Starboard has been alerted to another application of the Vinmar decision by the courts; this time in the area of arbitration agreements and insolvency proceedings.

In BWF v. BWG [2019] SGHC 81, the Singapore High Court dealt with a case where two parties concluded a contract for the sale and purchase of crude oil. The buyer did not pay the seller’s invoice and informed the seller that it was entitled to various defences under the contract, which also provided that disputes between the parties should be referred to arbitration. In response, the seller served a formal demand for payment of the invoices, default of which would lead to commencement of bankruptcy/winding up proceedings against the buyer.

The buyer applied to the Singapore High Court to restrain the seller from commencing bankruptcy proceedings, contending that the contract obliged the parties to proceed to arbitration to resolve their dispute and that the seller was not allowed to resort immediately to bankruptcy proceedings. The question for the Singapore High Court was whether the relevant test to apply in considering whether to restrain bankruptcy proceedings was the existence of a “bona fide prima facie dispute” or the existence of a “triable issue”. If it was the existence of a “bona fide prima facie dispute”, all that the court would consider is whether there appeared at face value a dispute in good faith. The court would not consider the merits of the case. If it was the existence of a “triable issue” the court would consider the merits of the case and decide if there was something worth referring to arbitration.
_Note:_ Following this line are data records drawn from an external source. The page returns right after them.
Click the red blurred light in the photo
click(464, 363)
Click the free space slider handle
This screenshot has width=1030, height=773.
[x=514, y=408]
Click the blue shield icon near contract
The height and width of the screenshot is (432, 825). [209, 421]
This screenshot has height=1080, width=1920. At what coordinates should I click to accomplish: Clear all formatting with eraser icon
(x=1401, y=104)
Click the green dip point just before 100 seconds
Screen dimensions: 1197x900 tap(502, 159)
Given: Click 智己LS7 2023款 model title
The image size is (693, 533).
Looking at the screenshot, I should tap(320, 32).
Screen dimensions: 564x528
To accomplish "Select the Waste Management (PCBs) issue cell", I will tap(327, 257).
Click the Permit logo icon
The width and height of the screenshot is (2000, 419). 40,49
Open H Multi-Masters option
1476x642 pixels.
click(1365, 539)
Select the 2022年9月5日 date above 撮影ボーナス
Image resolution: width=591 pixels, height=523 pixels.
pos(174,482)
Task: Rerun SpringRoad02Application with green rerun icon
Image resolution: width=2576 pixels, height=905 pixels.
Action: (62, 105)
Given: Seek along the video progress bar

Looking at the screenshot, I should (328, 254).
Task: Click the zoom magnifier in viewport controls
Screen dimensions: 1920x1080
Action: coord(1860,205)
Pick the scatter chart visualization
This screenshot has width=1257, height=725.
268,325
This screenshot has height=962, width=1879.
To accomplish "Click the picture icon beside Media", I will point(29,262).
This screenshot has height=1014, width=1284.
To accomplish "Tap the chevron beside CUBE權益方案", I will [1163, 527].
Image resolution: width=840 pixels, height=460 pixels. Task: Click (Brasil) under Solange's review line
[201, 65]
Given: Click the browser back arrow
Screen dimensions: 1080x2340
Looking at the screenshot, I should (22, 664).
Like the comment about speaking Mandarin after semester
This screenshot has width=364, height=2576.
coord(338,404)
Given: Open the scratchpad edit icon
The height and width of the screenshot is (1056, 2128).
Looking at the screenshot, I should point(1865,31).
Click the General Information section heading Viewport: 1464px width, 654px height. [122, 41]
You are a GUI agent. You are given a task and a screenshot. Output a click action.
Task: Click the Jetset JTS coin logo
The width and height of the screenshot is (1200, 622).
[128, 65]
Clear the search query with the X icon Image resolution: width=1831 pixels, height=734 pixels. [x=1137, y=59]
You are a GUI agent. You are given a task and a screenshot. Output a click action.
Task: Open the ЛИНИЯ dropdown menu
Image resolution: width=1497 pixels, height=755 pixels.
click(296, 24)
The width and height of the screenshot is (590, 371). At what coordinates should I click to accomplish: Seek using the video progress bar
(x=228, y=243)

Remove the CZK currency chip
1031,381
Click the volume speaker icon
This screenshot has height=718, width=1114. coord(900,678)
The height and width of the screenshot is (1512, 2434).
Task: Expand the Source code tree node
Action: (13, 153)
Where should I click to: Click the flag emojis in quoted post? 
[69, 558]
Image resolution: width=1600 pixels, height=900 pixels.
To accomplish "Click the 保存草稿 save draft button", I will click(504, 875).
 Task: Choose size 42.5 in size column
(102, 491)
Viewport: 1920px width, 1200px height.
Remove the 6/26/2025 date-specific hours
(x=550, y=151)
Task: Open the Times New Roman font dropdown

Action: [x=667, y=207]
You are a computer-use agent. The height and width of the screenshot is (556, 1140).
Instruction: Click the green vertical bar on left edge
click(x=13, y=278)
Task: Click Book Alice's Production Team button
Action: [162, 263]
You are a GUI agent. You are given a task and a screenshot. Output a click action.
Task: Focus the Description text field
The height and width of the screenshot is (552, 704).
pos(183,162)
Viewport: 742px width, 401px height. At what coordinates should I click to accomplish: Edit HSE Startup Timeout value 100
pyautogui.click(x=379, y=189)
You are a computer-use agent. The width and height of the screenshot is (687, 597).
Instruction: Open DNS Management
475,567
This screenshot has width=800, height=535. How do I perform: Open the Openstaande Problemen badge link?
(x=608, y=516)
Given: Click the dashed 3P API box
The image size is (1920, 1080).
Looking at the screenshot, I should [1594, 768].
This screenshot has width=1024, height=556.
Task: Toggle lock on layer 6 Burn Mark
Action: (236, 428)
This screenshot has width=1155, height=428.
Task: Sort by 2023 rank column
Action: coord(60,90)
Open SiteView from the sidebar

The Singapore High Court decided that the applicable test was the existence of a “bona fide prima facie dispute”. It reasoned that the test of the existence of a “triable issue” applied to situations generally where a party applied to restrain another party from bringing bankruptcy proceedings on the ground of a disputed debt. This was to ensure that winding up was not staved off on flimsy or tenuous grounds. However, where there exists an arbitration agreement between the parties and the debt is disputed, the objective of ensuring that winding up was not staved off on flimsy grounds was less pressing. In such situations, the countervailing concern is to hold parties to their agreement to arbitrate their disputes. So long as the court saw that a dispute was raised in good faith, and it could not be said that the party applying to restrain the other party had admitted the debt, that would be sufficient ground on which a court would restrained a party from commencing or continuing bankruptcy proceedings. The court would not enquire into or evaluate the merits of the case and whether there was something serious that deserved arbitration.

In reaching its decision, the court pointed specifically to the Vinmar case (see “Exclusive” means exclusive) as the case that re-emphasised the importance that the court places nowadays on party autonomy. It noted that in Vinmar the Singapore Court of Appeal departed from its own previous authorities because the previous authorities were inconsistent with the central principle of party autonomy and failed to give effect to the parties’ agreement. In doing so, the Singapore Court of Appeal achieved coherence in the law by aligning the principles on exclusive jurisdiction clauses, on forum non conveniens and on international arbitration. It should be added that the principles on non-exclusive jurisdiction clauses are now also aligned (see “Strong cause” for non-exclusive jurisdiction clause cases). Across these areas, the merits of the defence would be irrelevant to the issue of whether to stay proceedings in favour of the agreed tribunal.

The BWF v. BWG is currently on appeal to the Singapore Court of Appeal. There is a competing case, VTB Bank (Public Joint Stock Co.) v Anan Group (Singapore) Pte Ltd [2018] SGHC 250, also on appeal, in which Dentons Rodyk is involved, which decides that the applicable test is the existence of a “triable issue”, that is to say, that the court is entitled to evaluate the merits and see if the party applying to restrain bankruptcy proceedings has “a fair case for defence, reasonable grounds for setting up a defence or a fair probability of a bona fide defence”.

Will the Singapore Court of Appeal adopt the “bona fide prima facie dispute” test and align the principles of bankruptcy law with the principles on exclusive jurisdiction clauses, forum non conveniens, international arbitration and non-exclusive jurisdiction clauses? Or will the Singapore Court of Appeal adopt the “triable issue” test? If the Singapore Court of Appeal adopts the “bona fide prima facie dispute” test, it would probably follow that where a party applies to restrain another party from commencing or continuing bankruptcy proceedings on the ground that it disputes the debt and there is an exclusive or non-exclusive jurisdiction agreement (rather than an arbitration agreement), the test will also be the “bona fide prima facie dispute” test.